■ Objective 1
Reproduce these records line for line, starting at the first line of the records and stopping after the line that contains "tap(339, 29)". Leave the pictures out of your output.

## START Text extract

In October 2002, the Board of Directors authorized management to repurchase up to $2,000 in dollar value of the Corporation’s common stock. In March 2007, the Board of Directors amended this plan which allows for the repurchase of up to 150,000 shares. During the first three months of 2008, the Corporation repurchased 107,510 shares of common stock at an average price of $43.95 and 13,000 shares of common stock at an average price of $42.31.
Accumulated other comprehensive income increased $1,644, net of tax, and is a result of an increase in unrealized gains on available-for-sale investment securities.
There are no significant regulatory constraints placed on the Corporation’s capital. The Federal Reserve Board’s current recommended minimum primary capital to assets requirement is 6.0%. The Corporation’s primary capital to adjusted average assets, which consists of shareholders’ equity plus the allowance for loan losses less acquisition intangibles, was 9.91% as of March 31, 2008. There are no commitments for significant capital expenditures.

## END Text extract
## START The data

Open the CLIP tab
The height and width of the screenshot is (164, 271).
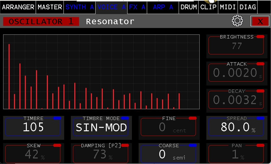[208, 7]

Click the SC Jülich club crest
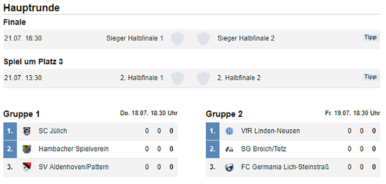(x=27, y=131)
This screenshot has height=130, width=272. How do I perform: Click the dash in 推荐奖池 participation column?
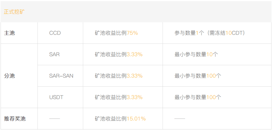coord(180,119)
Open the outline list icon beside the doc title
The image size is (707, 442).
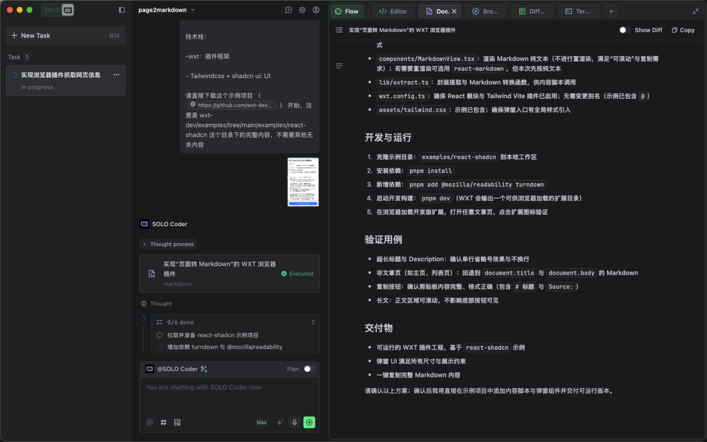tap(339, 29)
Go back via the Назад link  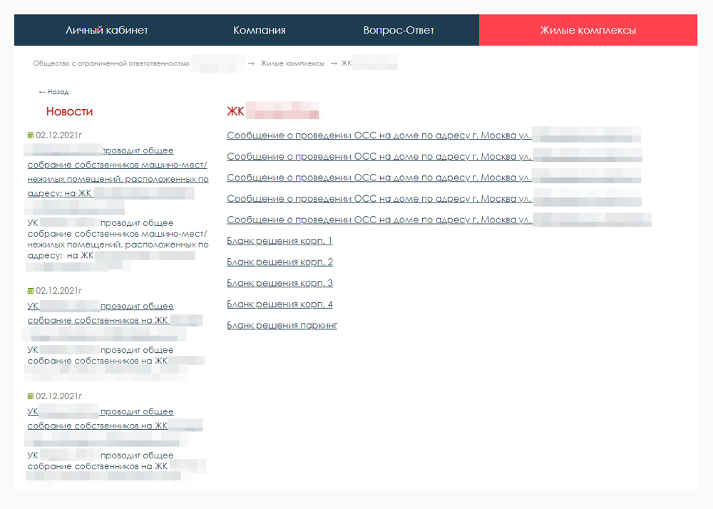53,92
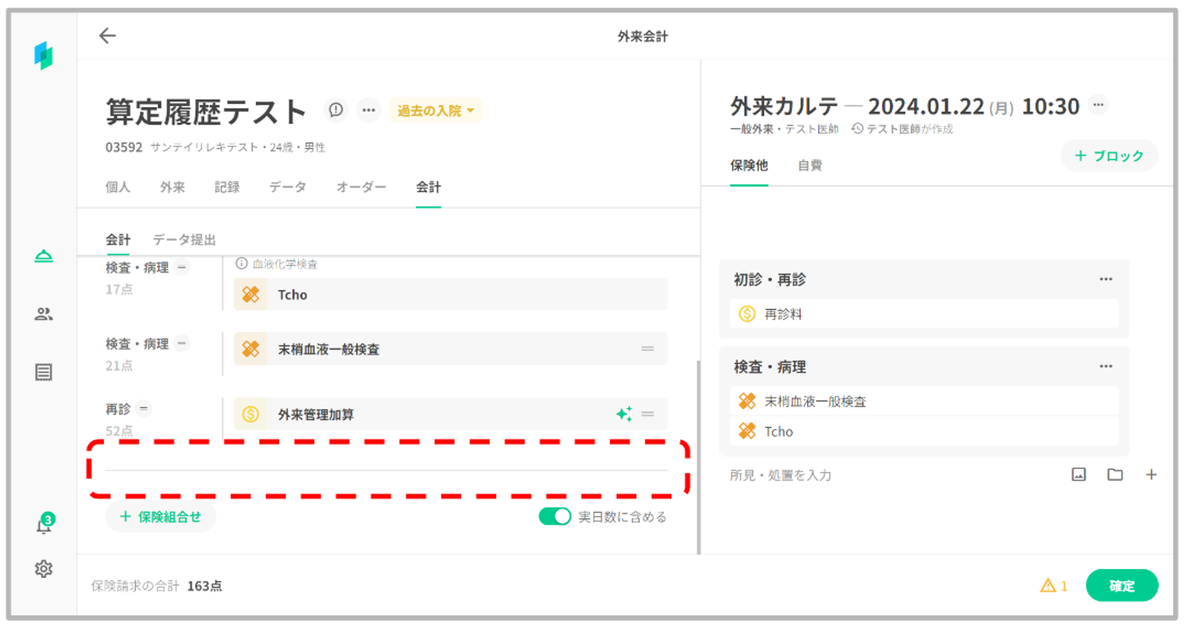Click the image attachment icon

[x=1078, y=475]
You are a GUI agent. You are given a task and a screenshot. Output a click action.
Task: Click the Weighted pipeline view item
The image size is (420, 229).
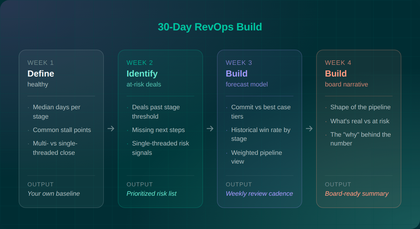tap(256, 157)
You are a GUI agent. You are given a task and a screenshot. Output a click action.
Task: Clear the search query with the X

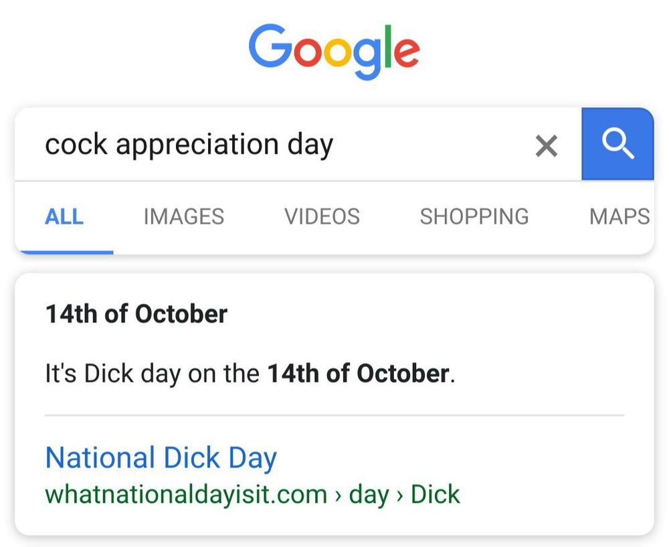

## END The data

■ Objective 2
Using the excerpt on the Corporation's capital, state whether each statement agrees with it. Answer yes or no, and quote the exact words that decide it. (a) In March 2007 the plan was amended to allow the repurchase of up to 150,000 shares. (b) The Federal Reserve Board's current recommended minimum primary capital to assets requirement is 9.91%. (c) No significant regulatory constraints are placed on the Corporation's capital.

■ Task result 1
Open the CLIP tab
The height and width of the screenshot is (164, 271).
[208, 7]

Click the SC Jülich club crest
(x=27, y=131)
This screenshot has height=130, width=272. How do I perform: Click the dash in 推荐奖池 participation column?
coord(180,119)
Open the outline list icon beside the doc title
The image size is (707, 442).
tap(339, 29)

■ Task result 2
(a) Yes: "In March 2007, the Board of Directors amended this plan which allows for the repurchase of up to 150,000 shares."
(b) No: "The Federal Reserve Board’s current recommended minimum primary capital to assets requirement is 6.0%."
(c) Yes: "There are no significant regulatory constraints placed on the Corporation’s capital."